Return each entry exactly, with none missing.

• _Stored records_
•••

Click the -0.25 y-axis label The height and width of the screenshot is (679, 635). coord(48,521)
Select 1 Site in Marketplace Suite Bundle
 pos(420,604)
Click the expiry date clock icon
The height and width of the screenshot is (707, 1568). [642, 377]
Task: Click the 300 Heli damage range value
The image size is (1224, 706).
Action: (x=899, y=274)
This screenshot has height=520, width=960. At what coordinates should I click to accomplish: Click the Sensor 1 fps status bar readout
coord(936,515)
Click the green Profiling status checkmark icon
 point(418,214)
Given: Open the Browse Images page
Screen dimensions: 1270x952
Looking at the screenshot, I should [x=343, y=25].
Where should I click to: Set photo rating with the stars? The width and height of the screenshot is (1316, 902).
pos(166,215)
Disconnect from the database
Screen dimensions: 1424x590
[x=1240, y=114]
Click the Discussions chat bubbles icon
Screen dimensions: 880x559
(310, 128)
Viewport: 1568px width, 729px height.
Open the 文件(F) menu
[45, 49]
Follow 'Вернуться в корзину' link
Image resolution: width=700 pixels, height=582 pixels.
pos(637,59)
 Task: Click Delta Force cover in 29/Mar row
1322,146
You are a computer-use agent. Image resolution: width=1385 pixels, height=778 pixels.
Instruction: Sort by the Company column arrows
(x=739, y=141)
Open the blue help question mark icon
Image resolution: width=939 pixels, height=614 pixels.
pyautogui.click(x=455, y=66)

•••

• _Reply_
Click the -0.25 y-axis label The height and width of the screenshot is (679, 635). coord(48,521)
Select 1 Site in Marketplace Suite Bundle
 pos(420,604)
Click the expiry date clock icon
The height and width of the screenshot is (707, 1568). [642, 377]
Task: Click the 300 Heli damage range value
The image size is (1224, 706).
Action: (x=899, y=274)
This screenshot has height=520, width=960. At what coordinates should I click to accomplish: Click the Sensor 1 fps status bar readout
coord(936,515)
Click the green Profiling status checkmark icon
 point(418,214)
Given: Open the Browse Images page
Screen dimensions: 1270x952
Looking at the screenshot, I should [x=343, y=25].
Where should I click to: Set photo rating with the stars? The width and height of the screenshot is (1316, 902).
pos(166,215)
Disconnect from the database
Screen dimensions: 1424x590
[x=1240, y=114]
Click the Discussions chat bubbles icon
Screen dimensions: 880x559
(310, 128)
Viewport: 1568px width, 729px height.
Open the 文件(F) menu
[45, 49]
Follow 'Вернуться в корзину' link
Image resolution: width=700 pixels, height=582 pixels.
pos(637,59)
 Task: Click Delta Force cover in 29/Mar row
1322,146
You are a computer-use agent. Image resolution: width=1385 pixels, height=778 pixels.
Instruction: Sort by the Company column arrows
(x=739, y=141)
Open the blue help question mark icon
Image resolution: width=939 pixels, height=614 pixels.
pyautogui.click(x=455, y=66)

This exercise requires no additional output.